The answer must restate every entry below word for word.

*** SOURCE INFORMATION Section Begins ***

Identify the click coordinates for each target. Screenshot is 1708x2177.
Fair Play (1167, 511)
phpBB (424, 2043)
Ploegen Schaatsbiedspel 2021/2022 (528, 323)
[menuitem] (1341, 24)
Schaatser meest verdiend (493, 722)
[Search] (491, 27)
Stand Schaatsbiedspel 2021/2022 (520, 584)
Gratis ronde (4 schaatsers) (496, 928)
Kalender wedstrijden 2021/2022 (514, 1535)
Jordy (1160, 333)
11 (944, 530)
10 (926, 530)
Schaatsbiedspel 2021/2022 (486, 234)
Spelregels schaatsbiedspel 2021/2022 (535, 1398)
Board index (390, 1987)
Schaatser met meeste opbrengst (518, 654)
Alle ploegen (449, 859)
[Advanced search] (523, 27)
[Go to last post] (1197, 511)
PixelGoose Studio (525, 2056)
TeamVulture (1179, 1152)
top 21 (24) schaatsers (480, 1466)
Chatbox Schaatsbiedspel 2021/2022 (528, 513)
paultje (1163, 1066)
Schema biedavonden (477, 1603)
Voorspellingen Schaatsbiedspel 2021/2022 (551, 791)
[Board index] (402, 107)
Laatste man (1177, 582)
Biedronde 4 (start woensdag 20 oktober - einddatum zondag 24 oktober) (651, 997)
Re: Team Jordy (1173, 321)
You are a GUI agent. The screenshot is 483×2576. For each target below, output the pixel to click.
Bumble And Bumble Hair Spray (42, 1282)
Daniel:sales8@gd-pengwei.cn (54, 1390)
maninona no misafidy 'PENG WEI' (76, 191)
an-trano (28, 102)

*** SOURCE INFORMATION Section Ends ***

- SOLUTION FOR THIS EXERCISE:
Identify the click coordinates for each target. Screenshot is 1708x2177.
Fair Play (1167, 511)
phpBB (424, 2043)
Ploegen Schaatsbiedspel 2021/2022 (528, 323)
[menuitem] (1341, 24)
Schaatser meest verdiend (493, 722)
[Search] (491, 27)
Stand Schaatsbiedspel 2021/2022 (520, 584)
Gratis ronde (4 schaatsers) (496, 928)
Kalender wedstrijden 2021/2022 (514, 1535)
Jordy (1160, 333)
11 (944, 530)
10 (926, 530)
Schaatsbiedspel 2021/2022 (486, 234)
Spelregels schaatsbiedspel 2021/2022 (535, 1398)
Board index (390, 1987)
Schaatser met meeste opbrengst (518, 654)
Alle ploegen (449, 859)
[Advanced search] (523, 27)
[Go to last post] (1197, 511)
PixelGoose Studio (525, 2056)
TeamVulture (1179, 1152)
top 21 (24) schaatsers (480, 1466)
Chatbox Schaatsbiedspel 2021/2022 (528, 513)
paultje (1163, 1066)
Schema biedavonden (477, 1603)
Voorspellingen Schaatsbiedspel 2021/2022 (551, 791)
[Board index] (402, 107)
Laatste man (1177, 582)
Biedronde 4 (start woensdag 20 oktober - einddatum zondag 24 oktober) (651, 997)
Re: Team Jordy (1173, 321)
You are a GUI agent. The screenshot is 483×2576. For each target below, output the pixel to click.
Bumble And Bumble Hair Spray (42, 1282)
Daniel:sales8@gd-pengwei.cn (54, 1390)
maninona no misafidy 'PENG WEI' (76, 191)
an-trano (28, 102)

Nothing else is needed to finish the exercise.